As commented by melonduofromage, your first scanf leaves the newline (\n) typed by the user after the A in the input stream. Next scanf("%[^\n]s", name) fails because the first byte from the input stream is a newline, so scanf returns immediately with a return value of 0, which you should not ignore. The program then prompts for the code and scanf skips initial white space, including the pending newline and waits for user input.

To fix this problem, add a space before the conversion specifier to skip initial white space. You should also limit the number of characters stored into the destination array: specify this number between the % and the [. Note also that the trailing s in "%[^\n]s" is useless: it is not part of the conversion specifier and scanf() will try and match it against the input stream. The correct format is scanf(" %199[^\n]", name) and the return value must be 1 for a successful conversion.

Also note that there is a missing & in scanf("%d", number): you must pass the address of the destination variable: scanf("%d", &number);

Here is a modified version:

#include <stdio.h>

int invalid_input(void) {
    fprintf(stderr, "invalid or missing input\n");
    return 1;
} 

int main() {
    char opt;
    if (scanf(" %c", &opt) != 1)
        return invalid_input();

    switch (opt) {
      case 'A':
        printf("Please Enter a New Name:");
        char name[200];
        if (scanf(" %199[^\n]", name) != 1)
            return invalid_input();

        printf("Please Enter a New Code:");
        char code[200];
        if (scanf("%199s", code) != 1)
            return invalid_input();

        printf("Please Enter the Number:");
        int number;
        if (scanf("%d", &number) != 1)
            return invalid_input();

        printf("%s\n%s\n%d", name, code, number);
        printf("\nPlease press Enter to confirm Creation");
        //...
    }
    return 0;
}

Answer 2

When you prompt user with the first scanf here

char opt;
scanf(" %c", &opt);

When the user enters a character, say A, "A\n" is placed in the buffer, \n coming from the user hitting the return key. The scanf takes one character as requested with the " %c" format string, and leaves the \n on the buffer.

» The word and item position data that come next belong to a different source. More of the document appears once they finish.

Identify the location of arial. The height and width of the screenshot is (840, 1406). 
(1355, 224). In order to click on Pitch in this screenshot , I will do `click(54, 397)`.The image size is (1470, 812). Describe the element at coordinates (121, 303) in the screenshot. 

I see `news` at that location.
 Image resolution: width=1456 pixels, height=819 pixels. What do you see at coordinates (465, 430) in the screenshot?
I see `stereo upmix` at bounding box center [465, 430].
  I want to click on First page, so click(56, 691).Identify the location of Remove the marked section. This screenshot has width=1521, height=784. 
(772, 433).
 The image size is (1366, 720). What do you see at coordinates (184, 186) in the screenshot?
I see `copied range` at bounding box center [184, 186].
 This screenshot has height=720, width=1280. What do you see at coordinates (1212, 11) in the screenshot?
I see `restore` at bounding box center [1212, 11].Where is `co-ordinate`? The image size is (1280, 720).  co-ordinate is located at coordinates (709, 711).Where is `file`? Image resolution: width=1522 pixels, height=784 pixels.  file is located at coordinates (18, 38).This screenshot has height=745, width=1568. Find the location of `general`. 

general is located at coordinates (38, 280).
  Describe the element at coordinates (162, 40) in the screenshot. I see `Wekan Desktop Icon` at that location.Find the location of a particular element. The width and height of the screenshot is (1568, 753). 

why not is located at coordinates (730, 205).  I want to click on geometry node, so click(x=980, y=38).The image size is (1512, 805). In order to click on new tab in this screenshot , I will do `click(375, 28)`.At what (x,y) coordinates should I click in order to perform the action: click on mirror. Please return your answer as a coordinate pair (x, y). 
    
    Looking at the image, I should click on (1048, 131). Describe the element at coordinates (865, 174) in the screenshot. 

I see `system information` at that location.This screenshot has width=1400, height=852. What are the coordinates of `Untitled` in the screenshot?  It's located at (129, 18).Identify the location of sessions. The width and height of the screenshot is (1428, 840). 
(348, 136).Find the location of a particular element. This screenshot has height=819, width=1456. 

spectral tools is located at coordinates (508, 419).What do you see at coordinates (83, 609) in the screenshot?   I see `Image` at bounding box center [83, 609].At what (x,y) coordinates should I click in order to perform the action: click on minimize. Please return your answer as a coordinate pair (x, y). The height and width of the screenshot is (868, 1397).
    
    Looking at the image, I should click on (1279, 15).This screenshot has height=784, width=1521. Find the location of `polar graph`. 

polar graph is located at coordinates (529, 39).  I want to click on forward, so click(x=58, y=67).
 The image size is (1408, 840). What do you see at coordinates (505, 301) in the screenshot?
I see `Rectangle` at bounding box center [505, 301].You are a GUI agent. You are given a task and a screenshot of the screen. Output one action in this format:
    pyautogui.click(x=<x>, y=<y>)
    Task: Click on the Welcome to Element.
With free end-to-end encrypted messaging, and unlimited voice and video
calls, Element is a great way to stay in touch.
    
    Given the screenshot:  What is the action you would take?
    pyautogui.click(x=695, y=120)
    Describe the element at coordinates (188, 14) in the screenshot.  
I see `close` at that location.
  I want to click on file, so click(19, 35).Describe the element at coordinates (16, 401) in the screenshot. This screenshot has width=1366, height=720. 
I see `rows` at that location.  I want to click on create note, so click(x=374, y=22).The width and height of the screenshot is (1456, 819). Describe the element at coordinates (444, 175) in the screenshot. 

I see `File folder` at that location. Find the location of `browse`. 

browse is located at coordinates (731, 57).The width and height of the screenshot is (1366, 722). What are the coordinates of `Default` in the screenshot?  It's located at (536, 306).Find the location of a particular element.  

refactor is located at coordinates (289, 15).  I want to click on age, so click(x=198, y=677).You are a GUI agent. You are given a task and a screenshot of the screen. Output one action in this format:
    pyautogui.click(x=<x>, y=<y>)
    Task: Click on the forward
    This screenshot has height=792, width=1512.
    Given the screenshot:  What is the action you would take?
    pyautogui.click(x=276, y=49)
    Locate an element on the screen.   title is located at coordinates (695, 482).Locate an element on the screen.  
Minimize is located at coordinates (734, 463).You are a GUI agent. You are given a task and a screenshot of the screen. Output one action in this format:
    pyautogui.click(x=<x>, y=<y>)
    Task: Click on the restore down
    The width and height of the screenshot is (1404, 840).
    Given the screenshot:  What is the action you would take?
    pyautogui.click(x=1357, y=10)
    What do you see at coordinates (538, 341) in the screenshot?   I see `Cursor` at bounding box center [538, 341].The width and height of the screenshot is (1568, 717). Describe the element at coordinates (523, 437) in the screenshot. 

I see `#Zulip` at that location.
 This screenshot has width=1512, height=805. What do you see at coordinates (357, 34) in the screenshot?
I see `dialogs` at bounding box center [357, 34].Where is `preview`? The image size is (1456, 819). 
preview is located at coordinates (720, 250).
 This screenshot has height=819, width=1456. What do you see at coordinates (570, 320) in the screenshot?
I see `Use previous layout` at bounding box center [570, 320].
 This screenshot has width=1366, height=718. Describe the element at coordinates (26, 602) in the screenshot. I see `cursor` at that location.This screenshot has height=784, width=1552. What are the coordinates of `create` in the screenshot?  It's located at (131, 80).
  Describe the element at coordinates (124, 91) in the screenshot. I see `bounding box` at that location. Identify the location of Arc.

When the second scanf is executed as

printf("Please Enter a New Name:");
char name[200];
scanf("%[^\n]s", name);

the format string "%[^\n]s" requests it to read until a \n is encountered, mind you, your buffer already contains a \n as the first character, hence scanf returns without reading anything, still leaving the \n in the buffer.

When the third scanf is executed as:

printf("Please Enter a New Code:");
char code[200];
scanf("%s", code);

(Corrected after the comments of chqrlie)

The format string "%s" ignores the leading whitespaces, hence now the \n is ignored, and scanf happily waits for your input.

Notice the leading space in the format string " %c", the space is there to get scanf ignore the leading whitespace, you can implement the same logic with your second scanf. You can either ensure that all consecutive scanf ignore the \n left in the buffer, which turns out most format specifiers do, or you can ensure that no scanf leaves it to begin with with using something like "<...>%*c" to get rid of it. Though none of which are reliable and consistent methods, and as said countless times, scanf is not designed to perform such tasks like taking user input, and you should seek alternative methods.

Also, the s in "%[^\n]s" certainly doesn't do what you expect. man page of the scanf states that

An ordinary character (i.e., one other than white space or '%'). This character must exactly match the next character of input.

If it matches, scanf discards it and continues parsing according to the remaining format specifiers. If it doesn't, scanf stops there and returns. Since it is at the end of your format string, it returns either way, hiding a potential bug from you.